EAGLE ROCK — Why would anyone want to spend Saturday (May 2) – the first-ever Bird LA Day – inside an Occidental College laboratory looking through cabinets containing 65,000 dead birds? Answer: Because it’s science and because it’s awesome.
The Moore Laboratory of Zoology at Occidental College is participating in the birding festivities on Bird LA Day with public tours of its massive collection of avian specimens that run the gamut from the Cuban bee hummingbird (the smallest bird in the world) to the impressively large golden eagle.
“What we do benefits conservation of these species because basically you can’t protect something [if] you don’t know if it exists,” said director and curator John McCormack.
The lab, with the largest single collection of Mexican birds in the world, attracts researchers from all over the globe. Biology and grad students use the cotton-stuffed birds to study genetic traits, biology, etc.; art students also use specimens as models for sketching and inspiration.
“One of the things about natural history collections is that they are used in ways that the original collector never could have anticipated,” McCormack said. “This bird,” he said referring to a toucan, “was collected in 1929 – several decades before DNA was even discovered – and now we are able to sequence this bird’s entire genome if we wanted to.”
The specimens are stored in wooden trays packed into 111 large gray cabinets that have been around since the 1950s. From one of those gray cabinets, McCormack pulls out a wooden tray to reveal a sparkling rainbow of hummingbird specimens. Here’s a sword-billed hummingbird, a giant hummingbird and, upon closer examination, a toothed hummingbird. “If you look under the microscope, it’s terrifying,” he says of the species that boasts a little hook and teeth.
The specimens, some of which are more than a century old, are all simply preserved with cotton inside, which makes the birds easier to handle and measure. “If you keep them temperate controlled, you can keep them this way for 100 year or more,” he says.
The Moore Lab specimens were originally acquired and donated to the college in 1950 by Robert T. Moore, Pasadena businessman, adventurer, poet and ornithologist who was fascinated by new bird species and subspecies.

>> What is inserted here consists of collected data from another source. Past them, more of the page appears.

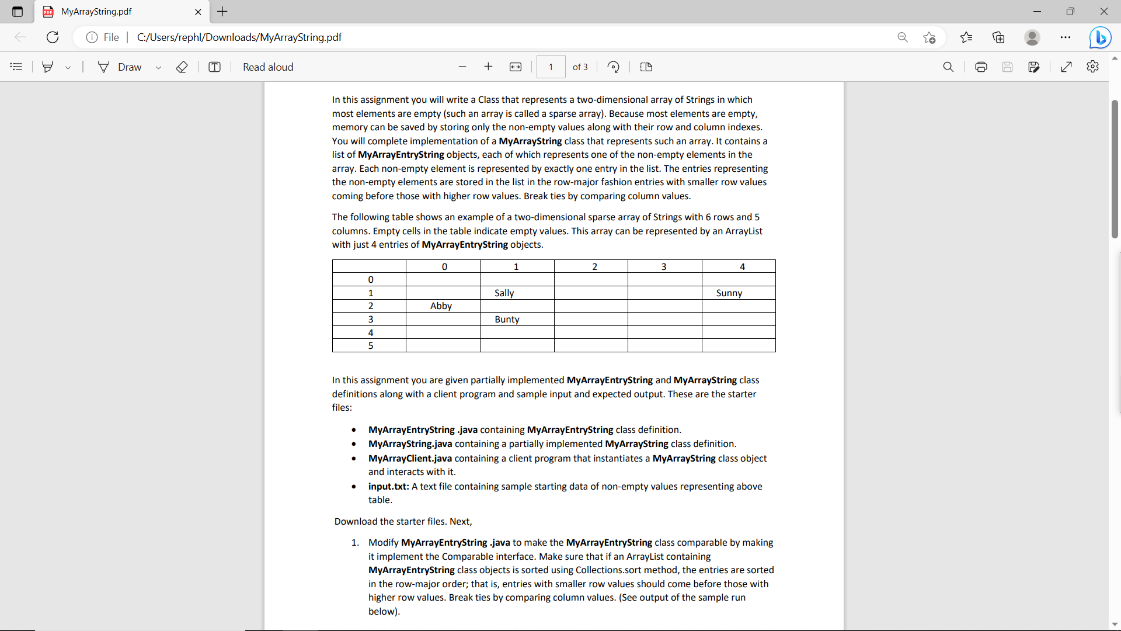
Task: Open the table of contents pane
Action: click(16, 67)
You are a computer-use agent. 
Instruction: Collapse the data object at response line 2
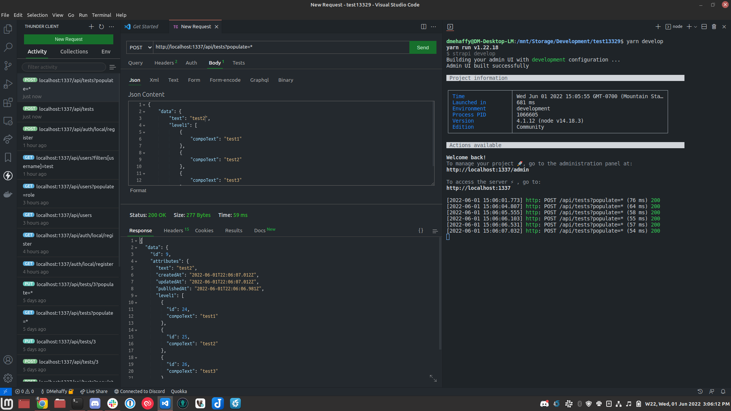135,247
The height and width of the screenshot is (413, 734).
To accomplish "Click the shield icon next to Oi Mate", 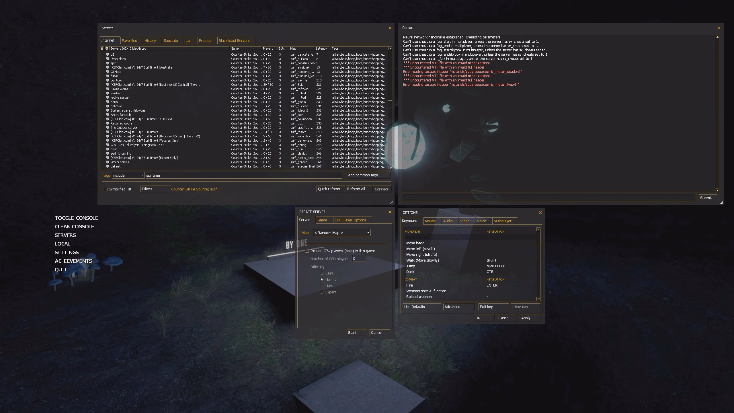I will coord(108,72).
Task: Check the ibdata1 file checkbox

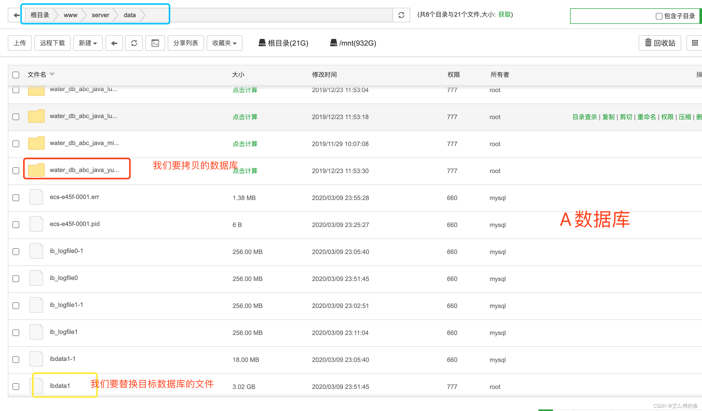Action: [16, 386]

Saturday’s Bird LA Day might be the last opportunity for the public to tour the lab and see the specimens in the vintage, wooden trays as the facility prepares for a renovation that could begin later this year
What draws visitors to snoop into the lives of a research biologist?
“First off, it’s the beauty of birds,” says McCormack. “But we try to teach them about the role of a natural history collection and the research we do here and why we have so many specimens and numbers of birds.”